What you have to do: Without any pictures, output the records exactly as they are.

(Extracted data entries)
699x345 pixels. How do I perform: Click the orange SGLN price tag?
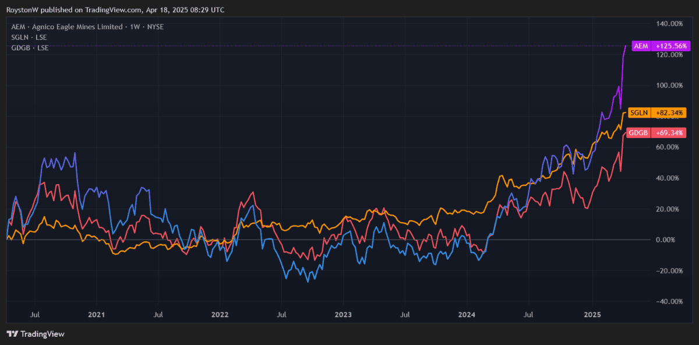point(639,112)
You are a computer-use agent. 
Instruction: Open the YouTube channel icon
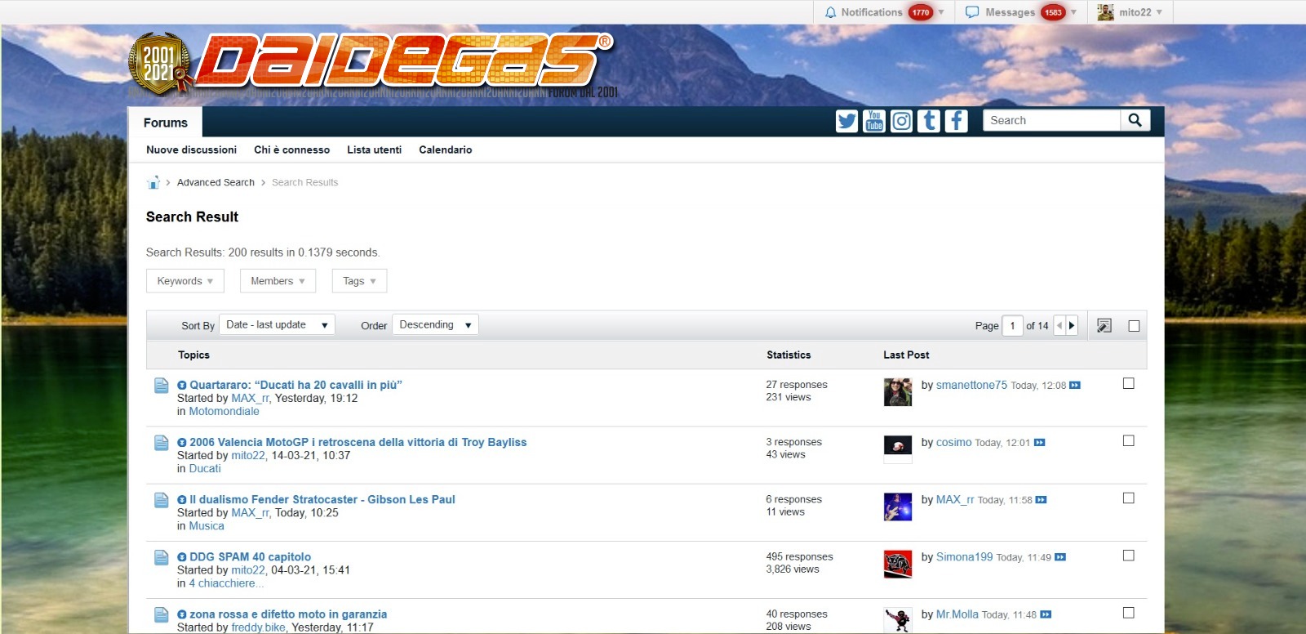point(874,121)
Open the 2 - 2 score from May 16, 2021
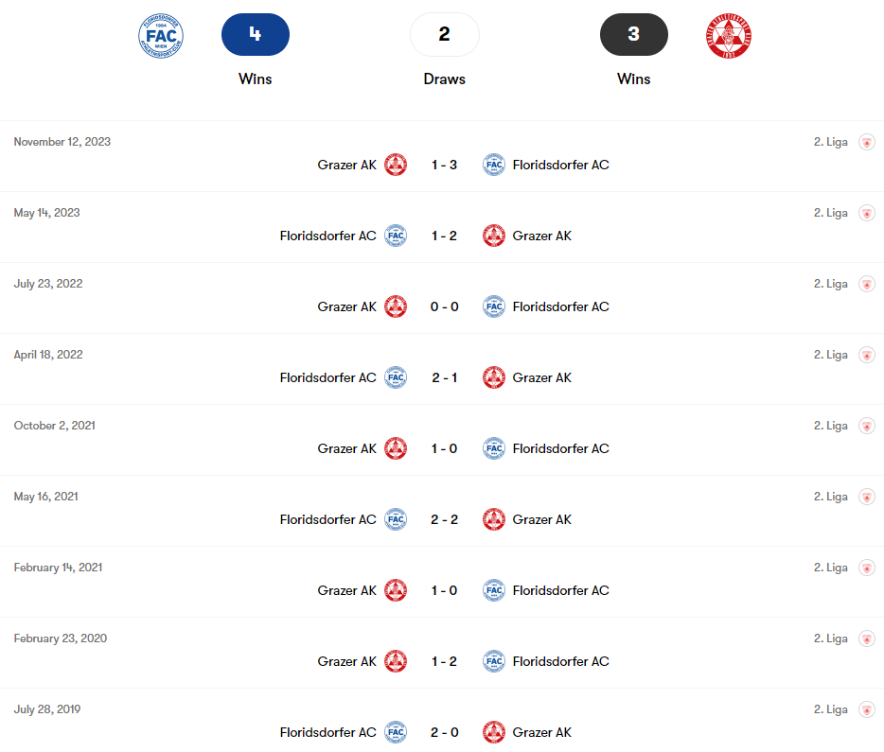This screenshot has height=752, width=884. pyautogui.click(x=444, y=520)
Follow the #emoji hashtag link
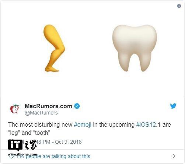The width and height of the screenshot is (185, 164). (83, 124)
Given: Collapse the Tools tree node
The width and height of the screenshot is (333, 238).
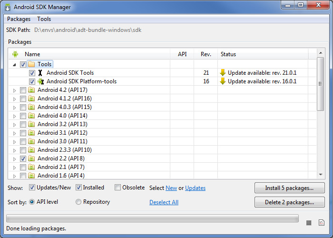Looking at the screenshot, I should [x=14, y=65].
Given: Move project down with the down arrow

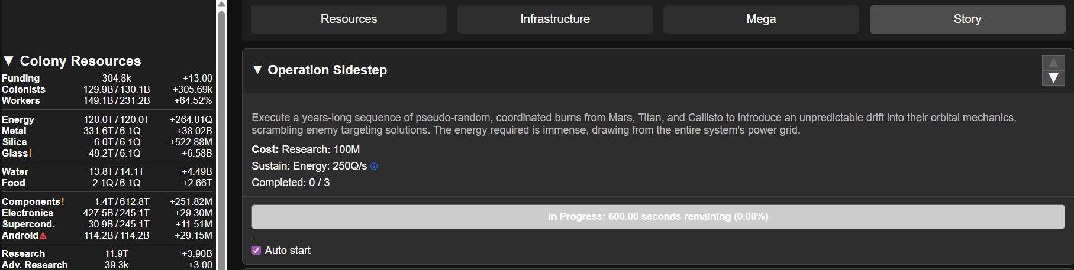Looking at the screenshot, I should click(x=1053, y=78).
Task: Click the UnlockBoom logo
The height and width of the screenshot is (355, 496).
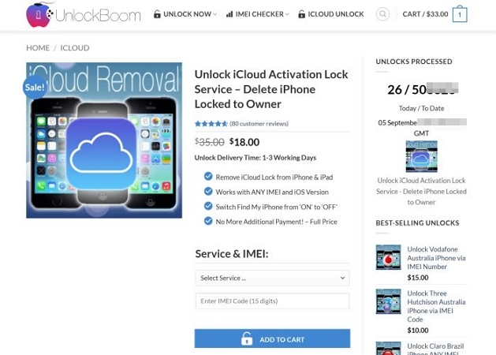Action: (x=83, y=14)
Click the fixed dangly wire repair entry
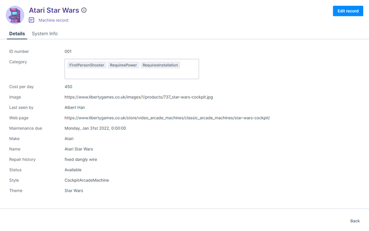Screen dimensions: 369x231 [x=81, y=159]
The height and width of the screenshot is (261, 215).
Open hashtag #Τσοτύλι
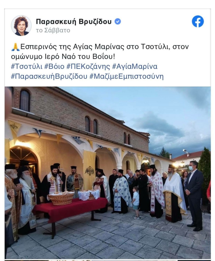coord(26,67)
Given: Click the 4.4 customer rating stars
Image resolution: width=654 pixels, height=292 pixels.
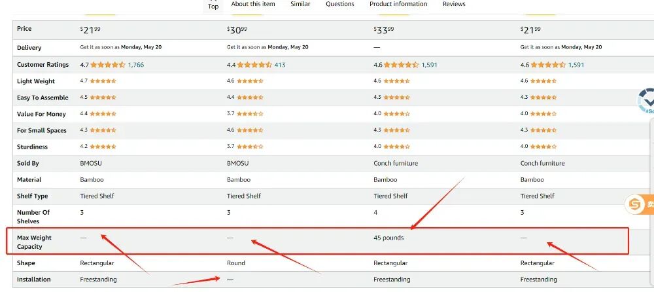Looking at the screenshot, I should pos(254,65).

Solution for this exercise:
699x345 pixels. How do I perform: Click the orange SGLN price tag?
point(639,112)
You are a computer-use agent. 
Instruction: Open the YouTube channel icon
point(874,121)
Open the 2 - 2 score from May 16, 2021
This screenshot has height=752, width=884. pyautogui.click(x=444, y=520)
Follow the #emoji hashtag link
The width and height of the screenshot is (185, 164). (83, 124)
Given: Collapse the Tools tree node
The width and height of the screenshot is (333, 238).
Looking at the screenshot, I should [x=14, y=65].
Given: Move project down with the down arrow

Looking at the screenshot, I should click(x=1053, y=78).
Task: Click the UnlockBoom logo
The height and width of the screenshot is (355, 496).
Action: (x=83, y=14)
Click the fixed dangly wire repair entry
Screen dimensions: 369x231 [x=81, y=159]
The height and width of the screenshot is (261, 215).
Open hashtag #Τσοτύλι
coord(26,67)
Given: Click the 4.4 customer rating stars
Image resolution: width=654 pixels, height=292 pixels.
Looking at the screenshot, I should pos(254,65).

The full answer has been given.